TV Review: Ms. Marvel Episode 1: Generation Why

I am a huge Ms. Marvel fan, so of course I’m tackling this one an episode at a time. Kamala has been one of my favorites for awhile. My partner has been looking forward to the series as well, and after the first episode he said he felt it was written for a younger audience than us. Well, yeah, it was. But I’ve always connected with it because Kamala was coming from a generation where super heroes definitely, very visibly existed and affected the world. In the 90s audiences got burned out on origin stories of the characters we grew up on. Personally I’ve also grown tired of “Oh no, I have super powers, how could this happen to me?”

Because I, too, grew up in a generation that was very familiar with super heroes and super powers and was ready to move away from the idea of supes as cast offs from humanity. Maybe it’s also because I came of age in a time where actually societal cast offs, such as those who were Neuroatypical, disabled, GLBTQ, or of a minority, were stepping up and normalizing their places in the world.

So Kamala, and her fan girl squee-filled team up with Wolverine and Loki and Lockjaw were right up my alley. I mean, who wouldn’t want to hunt gators in the sewers with Wolverine?

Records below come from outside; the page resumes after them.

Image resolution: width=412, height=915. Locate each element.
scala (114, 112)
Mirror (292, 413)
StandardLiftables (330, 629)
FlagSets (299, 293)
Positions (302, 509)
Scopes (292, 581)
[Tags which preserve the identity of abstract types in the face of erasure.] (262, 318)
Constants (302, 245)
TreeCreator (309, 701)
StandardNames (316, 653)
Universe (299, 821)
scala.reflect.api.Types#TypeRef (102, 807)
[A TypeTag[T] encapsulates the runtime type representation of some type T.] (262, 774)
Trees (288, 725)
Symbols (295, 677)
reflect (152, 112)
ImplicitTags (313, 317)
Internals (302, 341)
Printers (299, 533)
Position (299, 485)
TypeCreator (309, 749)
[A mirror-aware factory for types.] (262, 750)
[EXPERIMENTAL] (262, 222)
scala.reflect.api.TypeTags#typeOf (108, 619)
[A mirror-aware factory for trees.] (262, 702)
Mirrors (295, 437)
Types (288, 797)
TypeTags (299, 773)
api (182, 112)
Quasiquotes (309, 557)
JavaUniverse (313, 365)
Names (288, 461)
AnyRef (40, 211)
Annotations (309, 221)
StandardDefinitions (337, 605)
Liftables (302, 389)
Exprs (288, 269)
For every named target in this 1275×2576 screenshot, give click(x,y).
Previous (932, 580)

Episode one comes directly from a place of fandom. I think the cool kids call it stanning. That it opens with Kamala’s artistic animated youtube video about the Avengers is complete genius. In episode one Kamala just wants to go to the first Avengerscon (a very cool even, but also pretty far removed from the Comic Cons we hold today. This even is more of a throw back to how cons started, which is pretty neat.) She wants to win the Captain Marvel cosplay contest. But her parents don’t approve of her daydreaming and are putting a lot of pressure on her to grow up and get serious.

I’m over 40 now, but, honestly I still very much remember the pressure from high school to, as Kamala says to the school counsellor “Do I have to decide my whole future before lunch, or…” That pressure never completely goes away. And as a parent of a kid who just finished high school I’ve been trying to help her not feel like she needs to do the same. I really want to reach in to the tv and tell Kamala that no adult has their stuff figured out. We change plans all the time!

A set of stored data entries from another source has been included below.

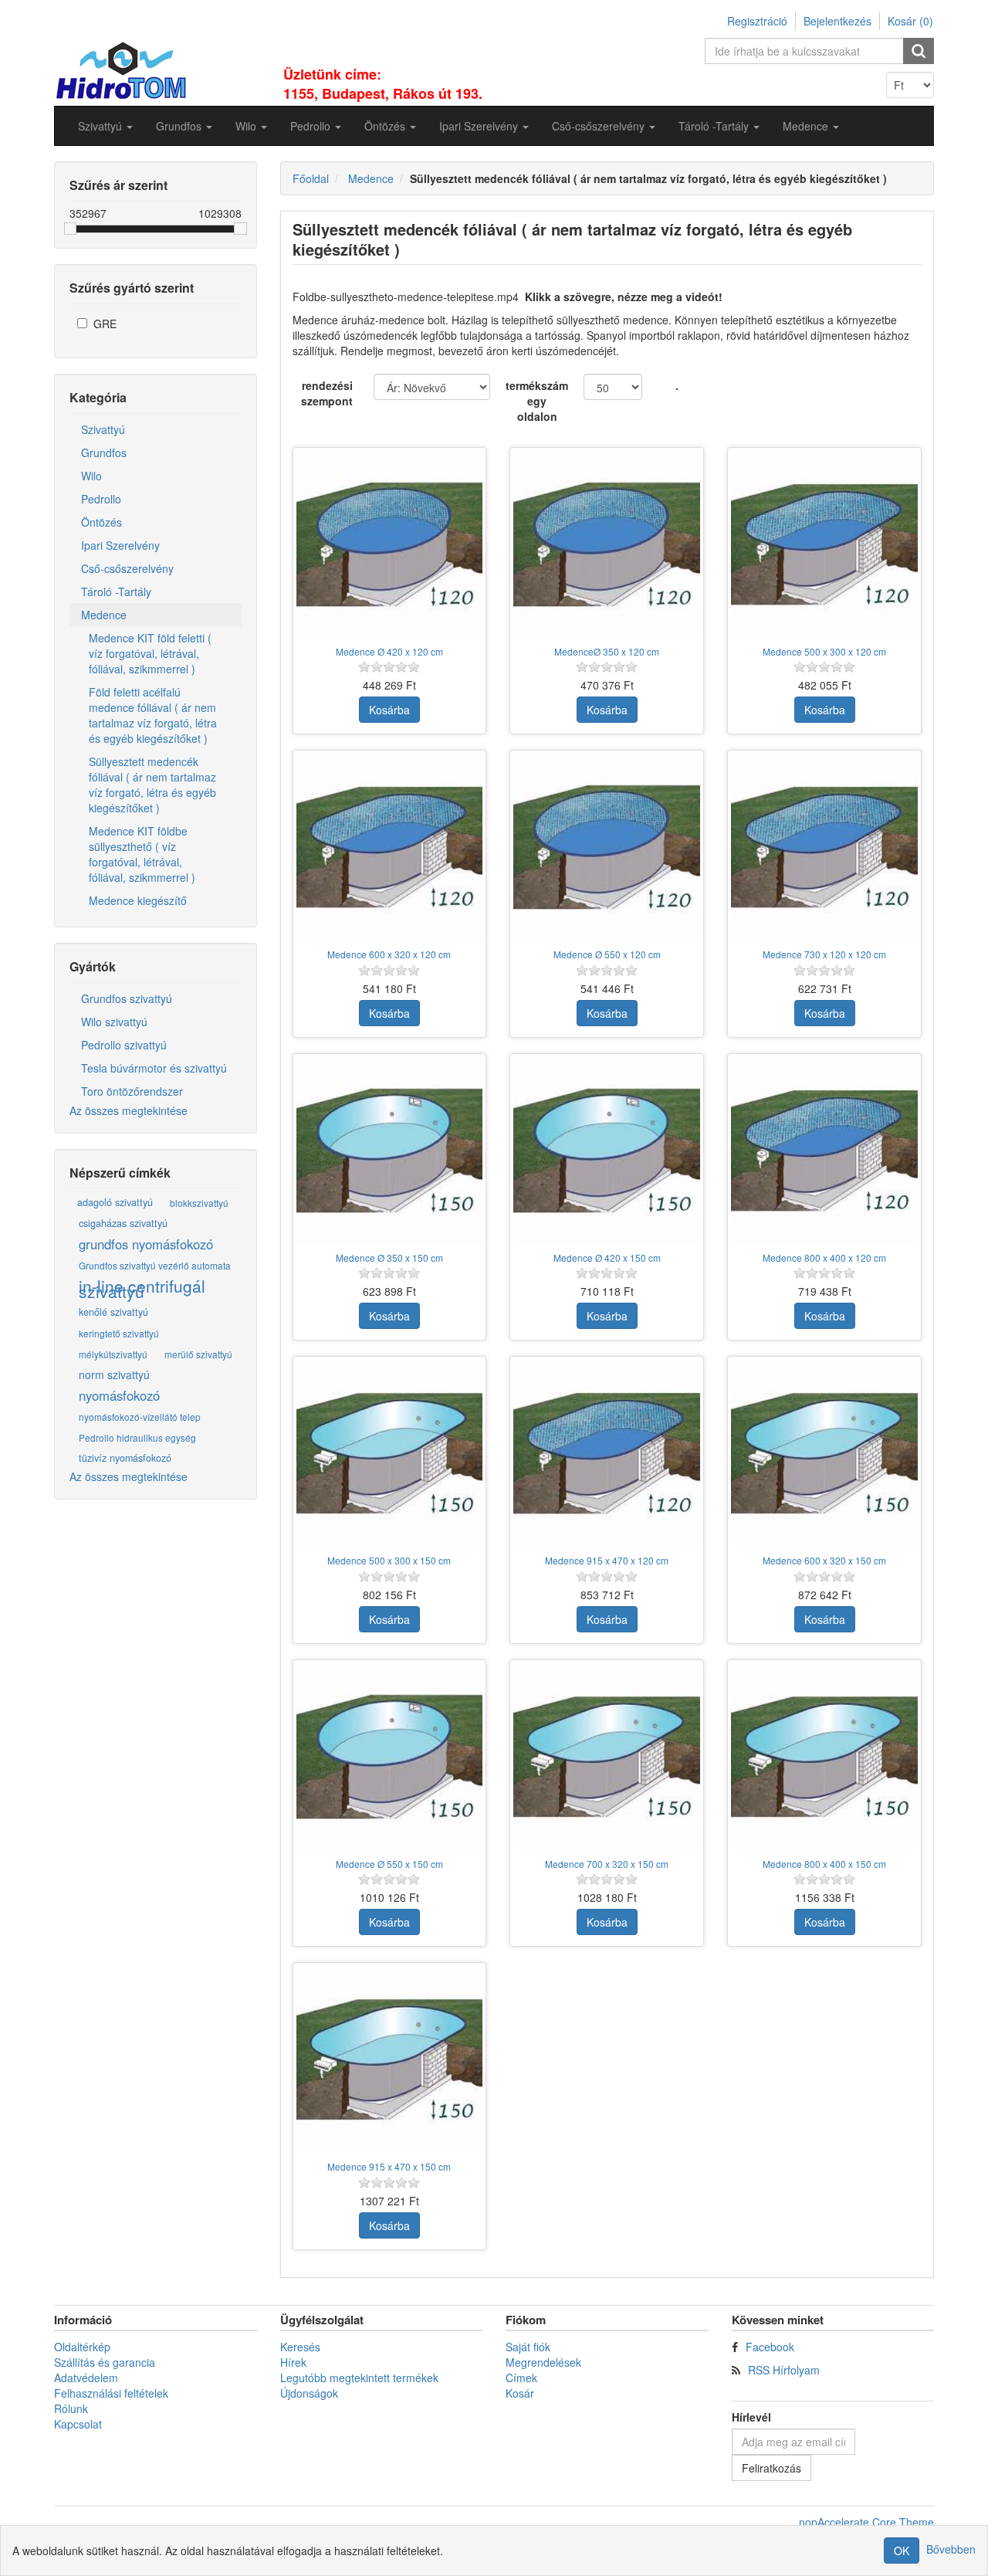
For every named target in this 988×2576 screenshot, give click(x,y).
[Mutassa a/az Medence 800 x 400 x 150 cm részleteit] (824, 1756)
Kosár (520, 2393)
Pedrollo (101, 499)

The pressure that Kamala’s mom puts on her, to fit in her mom’s idea of a good and respectful box, is hard to watch.

But along the way Kamala finds an old bracelet sent to her by her grandma, adds it to her costume and gets powers.

So let’s talk about that. I have a lot of mixed feelings about them changing Kamala’s power set. Stretchy powers are rough to portray in tv or movies. They always just seem ridiculous and cartoony. But in the comics Kamala’s powers came because she was an Inhuman and Black Bolt (the Inhuman King) released a bomb of Terrigen Mist on Earth. The Marvel screen universe did something similar in Agents of S.H.I.E.L.D. I have wondered if they want to set Ms. Marvel away from the Agents of S.H.I.E.L.D. and Inhumans sections of the franchise which were…somewhat less successful. I do think this threatens to remove some of the themes that were going around in that time of the comics, themes that were common in the X-men franchise, like being different than other people and ostracized because of it.

However…honestly I grew up on dozens of “person finds an old charm in a closet or thrift store that gives them magic powers” stories (ahem. Teen Witch) so much so, that I regularly looked for weird thrift stuff myself. So, I mean, the magic bracelet sent to Kamala from her grandma is okay. I guess.

Kamala uses her new powers to save class queen Zoe Zimmer (who is the popular, blonde beauty antithesis to Kamala’s brown girl from Jersey City) and rushes home only to be caught by her mom and get another lecture about being good and normal. My heart aches. But Kamala is ready to change the world with her new powers as only a young kid can be.

This episode was lots of fun and a great way to kick off the new series.